#### [Your assignment]
Whenever a line in the entries includes the word "height", copy that line out.

Records below:

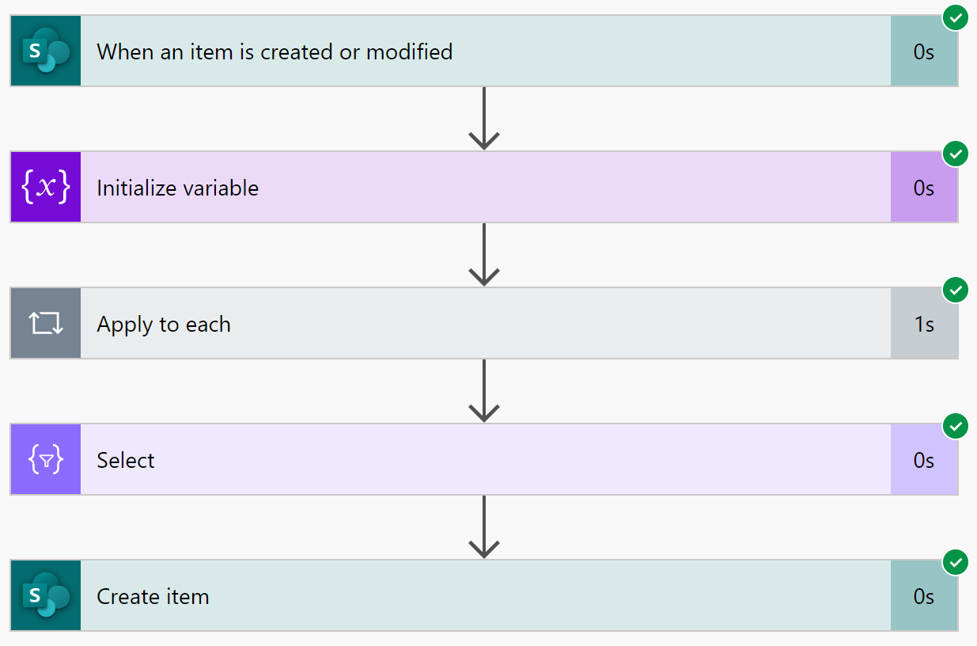Click the green success checkmark on Select
The image size is (977, 646).
point(956,426)
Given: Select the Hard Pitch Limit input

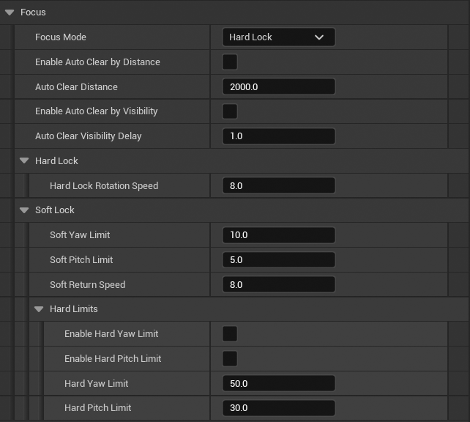Looking at the screenshot, I should pyautogui.click(x=278, y=408).
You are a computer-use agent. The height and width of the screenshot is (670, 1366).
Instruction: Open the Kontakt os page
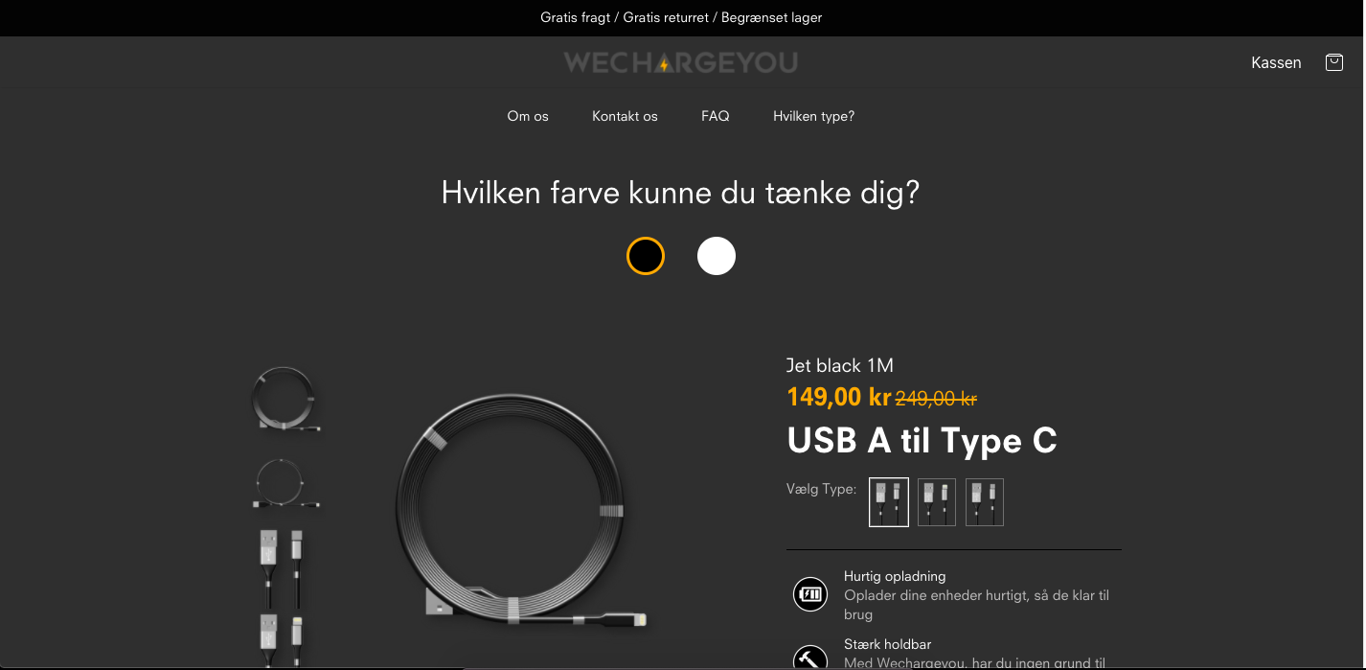point(625,116)
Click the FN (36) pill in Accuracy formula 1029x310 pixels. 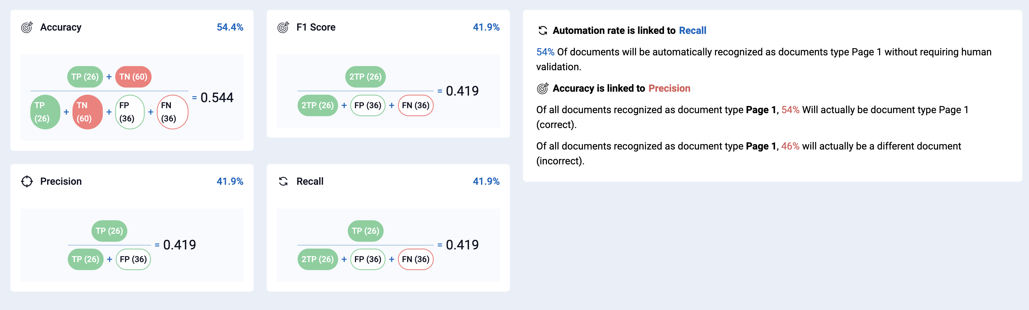(x=173, y=112)
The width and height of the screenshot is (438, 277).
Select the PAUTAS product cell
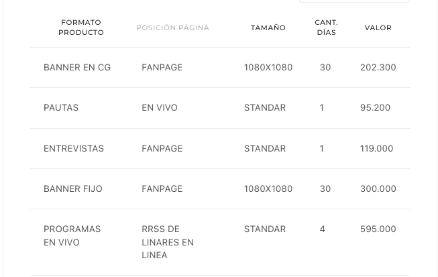pyautogui.click(x=61, y=107)
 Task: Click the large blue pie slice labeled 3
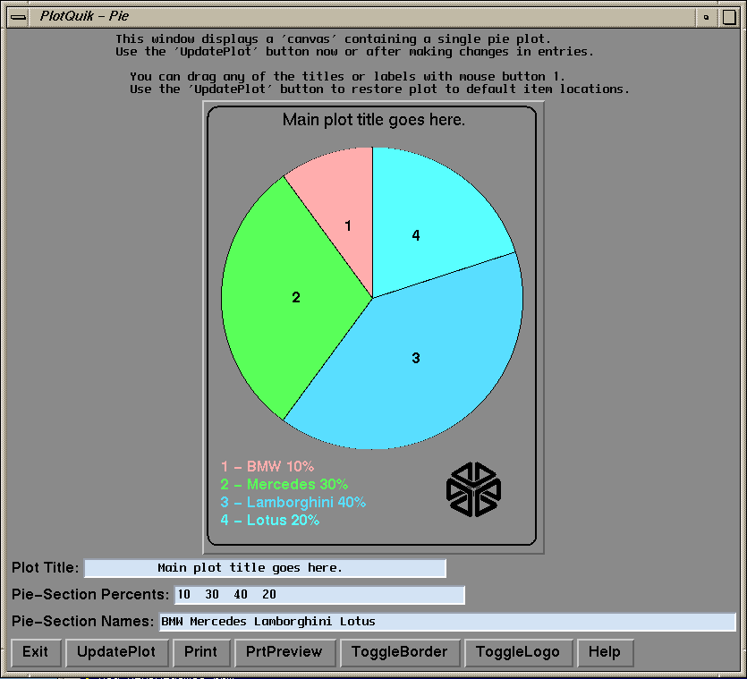(x=420, y=367)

End of Records.

#### [Output of the exercise]
You are a computer-use agent. The height and width of the screenshot is (670, 1366).
The width and height of the screenshot is (438, 277).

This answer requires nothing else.